Okay, Howard Dean is Almost Finished

To call Dean’s second place finish in New Hampshire “close” is to approach a cliff face, jump off, and attempt to land on the ground without so much as a bruise. But apparently it’s worse than that. Howard Dean is now down to $5 million. Barring a Missouri win next Tuesday, it looks like we may stuck with Kerry. Unless Dean musters up Robert Kennedy-like support in California and many of the big states, and reenergizes his campaign. Kennedy, however, was more of an idealist than Dean is. And it ain’t exactly 1968.

However, while I woefully miscalculated the percentage points, I was dead-on in my place predictions.

[UPDATE: Dan Spencer has compiled all blog NH predictions with success and failure rates.]

[1/21/06 UPDATE: Apologies for the introspective aside, but I’m truly astonished by the idealism here. Not entirely surprised, mind you, because wildly optimistic notions enter fresh upon my noggin on a daily basis, with several acted upon during any given week. Indeed, I can safely confess that, since I turned thirty, life has been a process of trying to hold onto any and all scraps of hope, bonhomie and idealism, as the wise and sober forces of adulthood demand me to be serious and responsible (I am to a great degree, but I maintain that one can be both!). Granted, there’s still plenty of helium in the Zeppelin, with the only real Hindenburg being my inevitable death, I suppose. But this is what it means to be a committed “optimistic realist” at 31. On one hand, and tying this into Howard Dean, it would be foolish to discount the role of the Internet in disseminating Howard Dean’s Muskie moment. The conservatives guffawed and remixed that twenty second holler and played it over and over and effectively obliterated Dean’s momentum. But let us also consider how refreshingly genuine Dean’s yell was from the stiffs. Here was a man who was ultimately punished for expressing a genuine moment of excitement during the 2004 presidential election. And how much of a telling statment is that of what the United States political process has become? Little wonder that we have no real candidates to choose from anymore. American media, and those who react to it, is particularly unforgiving when it comes to genuine enthusiasm.]

2 Comments

  1. Yes, I’m afraid you may be right. Unless he can convince someone like Clark to sign onto his campaign. I’m pretty sure Kerry win win MO – the Dems there tend to be on the conservative and establishment side. I think the only mini Tuesday race Dean has a chance of winning would be NM. Too bad that probably won’t hold him until he gets to places where he has a bigger base of support like MI, CA, and NY.

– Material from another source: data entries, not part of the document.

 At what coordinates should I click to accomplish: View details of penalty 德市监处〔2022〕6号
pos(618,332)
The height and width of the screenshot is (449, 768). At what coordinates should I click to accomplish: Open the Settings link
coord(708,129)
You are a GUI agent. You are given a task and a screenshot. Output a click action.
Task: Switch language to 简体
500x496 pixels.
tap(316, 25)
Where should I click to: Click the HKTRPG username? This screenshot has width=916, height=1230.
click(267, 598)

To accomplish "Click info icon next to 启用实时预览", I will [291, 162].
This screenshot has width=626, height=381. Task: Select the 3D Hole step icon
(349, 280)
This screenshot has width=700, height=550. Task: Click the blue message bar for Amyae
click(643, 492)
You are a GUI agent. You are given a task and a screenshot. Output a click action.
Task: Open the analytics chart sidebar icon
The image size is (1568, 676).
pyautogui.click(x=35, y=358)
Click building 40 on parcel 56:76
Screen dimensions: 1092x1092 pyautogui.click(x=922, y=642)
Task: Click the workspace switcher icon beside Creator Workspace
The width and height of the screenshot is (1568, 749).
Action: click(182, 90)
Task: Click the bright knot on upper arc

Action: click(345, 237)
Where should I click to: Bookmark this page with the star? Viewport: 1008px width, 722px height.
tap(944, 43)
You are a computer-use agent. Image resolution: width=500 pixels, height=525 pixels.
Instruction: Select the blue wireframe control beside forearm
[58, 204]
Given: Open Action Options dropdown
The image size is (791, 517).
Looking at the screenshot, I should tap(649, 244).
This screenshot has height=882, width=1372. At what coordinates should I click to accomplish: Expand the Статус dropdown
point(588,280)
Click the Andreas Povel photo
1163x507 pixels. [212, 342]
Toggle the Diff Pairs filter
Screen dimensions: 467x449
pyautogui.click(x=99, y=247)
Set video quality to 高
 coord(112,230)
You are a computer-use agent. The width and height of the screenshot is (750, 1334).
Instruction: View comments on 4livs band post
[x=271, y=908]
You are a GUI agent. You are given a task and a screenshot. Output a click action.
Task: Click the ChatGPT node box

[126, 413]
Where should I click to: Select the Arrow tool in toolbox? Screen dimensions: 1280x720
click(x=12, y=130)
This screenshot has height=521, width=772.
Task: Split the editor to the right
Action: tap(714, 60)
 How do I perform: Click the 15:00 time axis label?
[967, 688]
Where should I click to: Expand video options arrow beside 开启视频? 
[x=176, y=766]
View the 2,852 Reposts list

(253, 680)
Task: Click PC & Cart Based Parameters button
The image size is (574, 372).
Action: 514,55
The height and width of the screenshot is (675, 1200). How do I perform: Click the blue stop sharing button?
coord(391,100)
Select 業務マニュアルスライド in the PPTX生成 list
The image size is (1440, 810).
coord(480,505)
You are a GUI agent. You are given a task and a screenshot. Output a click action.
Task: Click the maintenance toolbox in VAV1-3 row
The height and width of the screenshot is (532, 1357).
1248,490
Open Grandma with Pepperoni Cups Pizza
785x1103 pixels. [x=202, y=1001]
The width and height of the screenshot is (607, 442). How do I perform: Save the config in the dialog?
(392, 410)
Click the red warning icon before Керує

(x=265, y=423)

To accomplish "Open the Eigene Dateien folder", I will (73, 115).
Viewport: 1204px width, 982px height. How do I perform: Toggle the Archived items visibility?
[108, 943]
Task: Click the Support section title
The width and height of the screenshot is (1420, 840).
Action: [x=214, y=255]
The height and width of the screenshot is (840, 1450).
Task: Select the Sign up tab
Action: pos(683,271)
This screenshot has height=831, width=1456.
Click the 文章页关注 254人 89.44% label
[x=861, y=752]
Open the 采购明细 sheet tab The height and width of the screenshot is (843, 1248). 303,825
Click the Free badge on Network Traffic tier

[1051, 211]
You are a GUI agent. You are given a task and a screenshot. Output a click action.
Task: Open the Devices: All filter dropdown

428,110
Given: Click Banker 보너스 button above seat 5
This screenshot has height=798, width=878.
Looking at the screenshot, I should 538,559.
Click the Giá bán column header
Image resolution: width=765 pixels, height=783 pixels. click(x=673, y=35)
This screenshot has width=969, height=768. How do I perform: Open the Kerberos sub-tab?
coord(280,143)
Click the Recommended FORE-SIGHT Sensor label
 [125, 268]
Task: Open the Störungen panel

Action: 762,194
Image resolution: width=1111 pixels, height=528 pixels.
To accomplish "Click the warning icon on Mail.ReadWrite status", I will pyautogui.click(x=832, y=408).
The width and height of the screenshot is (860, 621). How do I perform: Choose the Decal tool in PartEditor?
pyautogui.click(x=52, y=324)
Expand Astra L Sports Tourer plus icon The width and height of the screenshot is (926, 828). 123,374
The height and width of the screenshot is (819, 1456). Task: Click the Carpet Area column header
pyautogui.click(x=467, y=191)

  2. The fascinating question is why anybody who knows anything about presidential politics would believe that Howard Dean has ever had a chance to get elected is difficult for me to understand. Arguing that he has balanced a budget which, truth be told is smaller than most large cities, makes him capable of running the U.S. Treasury? Jimmy Carter (probably the most decent man we’ve ever elected) got to Washington and found out that the people he needed to run the government were people who had expierience running the government. Dean has played on Americans inherent distrust of Government, and admirably the doomed to fail militarism of this administration, expecting they would never get aroungd to looking at him and his qualifications to be president. It is not just the rant, it is the underlying question that has been there from the begining – is this man qualified to be president? Once people get beyond using their votes as protests I think the overwhelming answer is going to be no.